In the past, the conclusions of studies [19, 20] suggesting that AC cannot increase OS in gastric cancer patients with stage IIa tumors were based simply on the effects of T and N stages. However, Waeneke [21] proposed that because TNM classification is only a mathematical model involving the simple addition of T, N and M and cannot, therefore, consider the biological characteristics of tumors, it cannot accurately reflect the actual postoperative survival of patients. Therefore, in this study, we incorporated simple and accessible tumor pathological features and discussed their effects on OS following AC with the aim of building a terse and quick-operating model that will help clinical doctors identify indications for AC in T3N0M0 and T1N2M0 gastric cancer.

Previous studies showed that a larger tumor diameter and non-adenocarcinoma increase the difficulty of R0 tumor resection, which affects postoperative OS [22, 23]. An LN dissection number less than 15 and the presence of LN metastasis increase the possibility of postoperative lymph node recurrence [24,25,26], which also decreases OS. These conclusions are similar to those suggested by our results. Hence, based on these factors, we built a nomogram to predict the OS of AC patients and divided the patients with AC into groups that received different degrees of benefit according to a recursive partitioning analysis. We then compared 5-year OS among patients with different degrees of benefit and non-AC patients in the SEER database, and the results showed that OS was significantly better in high-benefit patients than in low-benefit patients and those with non-AC chemotherapy. However, OS was similar between low-benefit patients and non-AC patients. The results of our analysis of the FJUUH database were the same. In the IMIGASTRIC center data, because the sample size was small, we found no significant difference between the high-benefit and low-benefit patients. We believe with a larger sample size, a significant difference would have been detected. In addition, in the IMIGASTRIC center data, OS was similar between the low-benefit and non-AC patients. These results suggest that the pathological features of high-benefit patients should be incorporated as indications for AC. However, OS was not higher in low-benefit patients who underwent AC, and the postoperative quality of life in these patients could be influenced by the toxic effects and side-effects of AC [27].

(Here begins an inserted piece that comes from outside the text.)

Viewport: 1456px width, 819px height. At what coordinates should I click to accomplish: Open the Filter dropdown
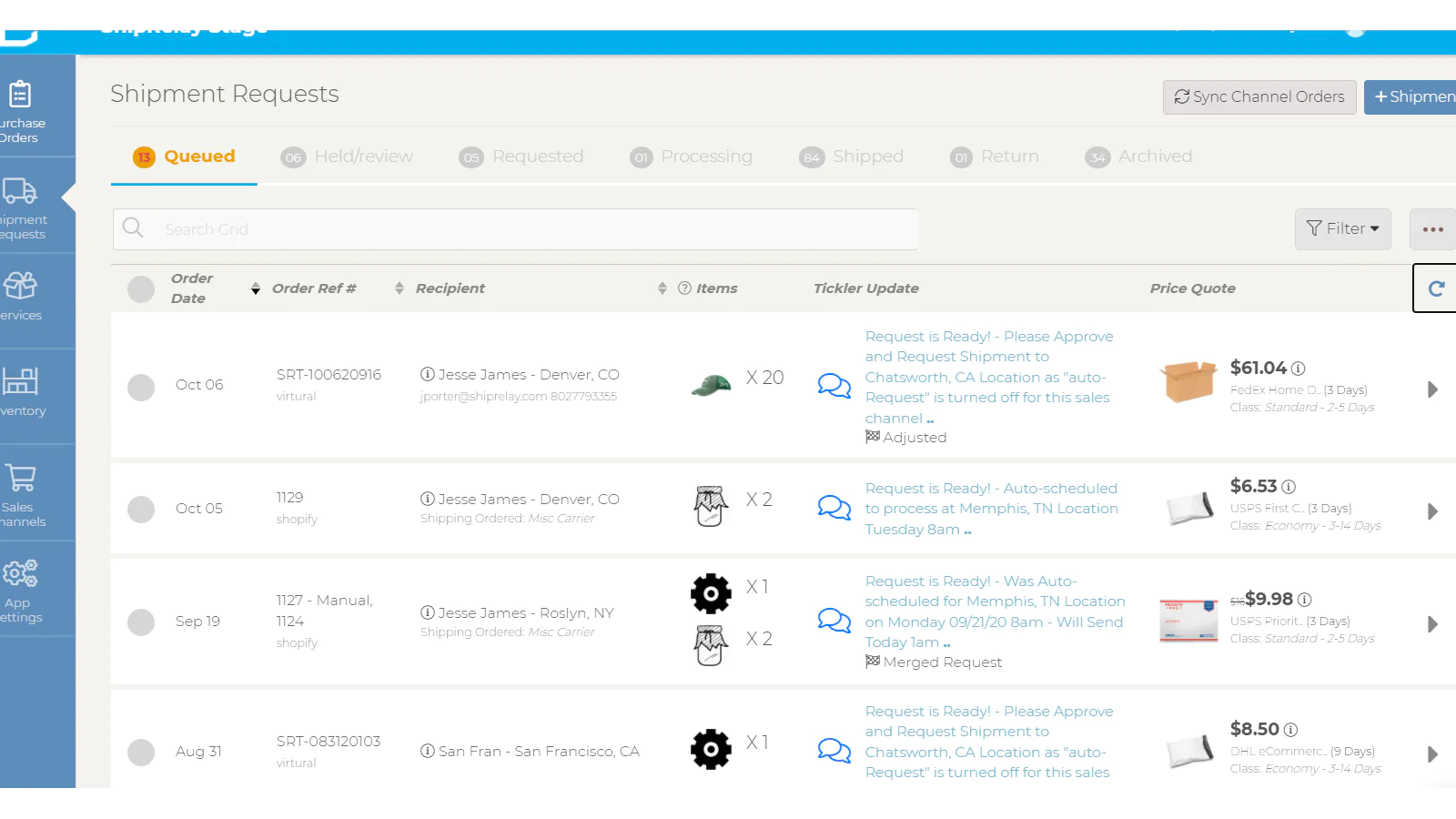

The results of this study further validate the value of using a nomogram to construct a decision curve. A decision curve is used as a simple mathematical model to use the loss of function [28] to examine the effectiveness of a statistical model for inferring the outcome of an event, and it is widely used to evaluate the usefulness and benefit of forecasting models [29,30,31,32]. The results of this study show that applying a threshold probability of 0–92% allows clinicians to achieve superior clinical effects when deciding whether a T3N0M0 or T1N2M0 patient should or should not undergo AC. A threshold probability represents the degree of confidence clinicians have in AC and the view that AC improves OS has been accepted. Hence, clinical situations should currently fall in agreement with the application scope of the nomogram, which is accord with the application scope of this decision curve. But, although the present study included a large and global sample population with long-term follow-up data, and the results obtained were further verified and validated. However, a few limitations of the study should be mentioned. First, there is inevitable bias in retrospective studies. Second, the SEER database does not include data regarding some outcomes, such as the cutting edge-positive rate and postoperative complications. Third, the number of cases and the available pathological data differed among the three centers, which may have influenced the results. Therefore, more rigorous results must been obtained in clinical trials containing multi-center, prospective and large samples.

Conclusions

This study used multicenter data on pathological features to construct a nomogram for identifying indications for AC in patients with AJCC stage IIa gastric cancer. We believe that the nomogram established in this study can be effectively applied in clinical decision-making.